Il panorama giuridico italiano segna un nuovo, significativo punto di svolta in materia di diritti civili e identità di genere.
Con un provvedimento emesso lo scorso 13 gennaio, il Tribunale di Avezzano ha autorizzato una persona non binaria alla rettifica anagrafica del prenome e del genere sull’atto di nascita, stabilendo un precedente di grande rilievo: l’assenza della necessità di intraprendere o dimostrare una terapia ormonale.
A differenza di molti iter burocratici e legali del passato, che richiedevano spesso la prova di trattamenti farmacologici invasivi o interventi chirurgici, il giudice marsicano ha basato la propria decisione esclusivamente su:
Certificazione psichiatrica.
Relazione psicologica
Questi documenti sono stati ritenuti sufficienti per accertare la volontà e l’identità del ricorrente, senza la necessità di verificare trasformazioni fisiche indotte o imporre una transizione medicalizzata.

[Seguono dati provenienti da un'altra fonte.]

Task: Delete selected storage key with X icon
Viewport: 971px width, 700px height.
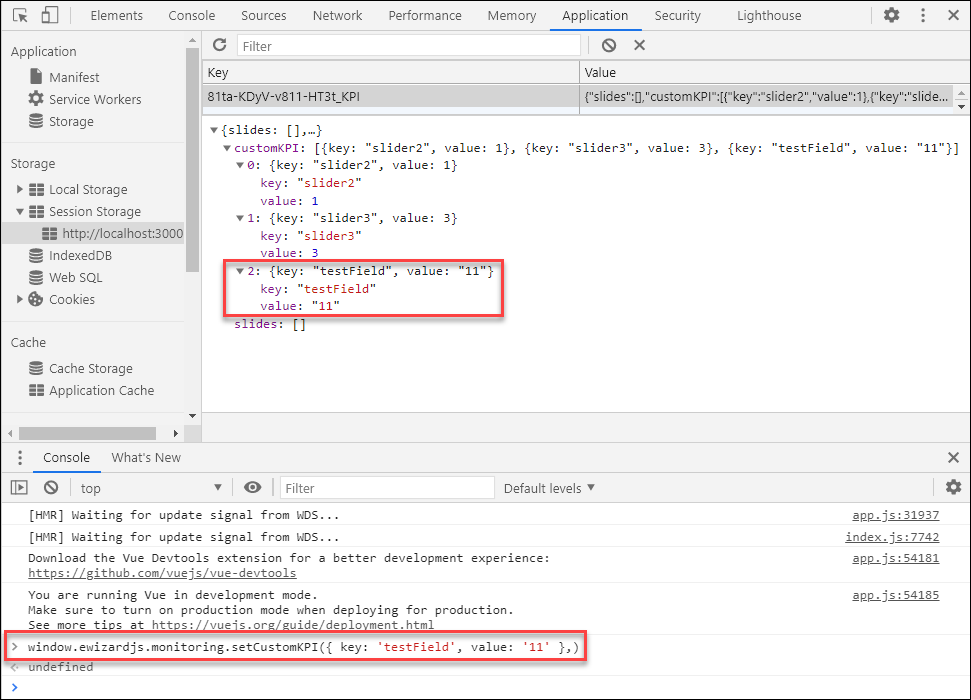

L’avvocatessa Silvia Tiburzi, legale della parte ricorrente, ha accolto con entusiasmo la notizia, definendo la sentenza come “rivoluzionaria”.
Secondo la legale, il provvedimento del Foro di Avezzano è destinato a fare scuola, poiché riconosce il diritto all’identità di genere come un tratto della personalità che non deve necessariamente dipendere da modificazioni corporee forzate.
«Sono soddisfatta di aver contribuito a questo risultato e che il Foro di Avezzano abbia emesso una sentenza destinata a fare storia in questa materia», ha dichiarato Tiburzi.
Questa decisione si inserisce in un solco giurisprudenziale sempre più orientato alla tutela della dignità umana e del principio di autodeterminazione.
Slegando il cambio di stato civile dal percorso clinico-farmacologico, il Tribunale di Avezzano ha rimosso una barriera significativa per tutte le persone che non desiderano o non possono sottoporsi a terapie ormonali, ma che sentono l’esigenza di un allineamento legale della propria identità.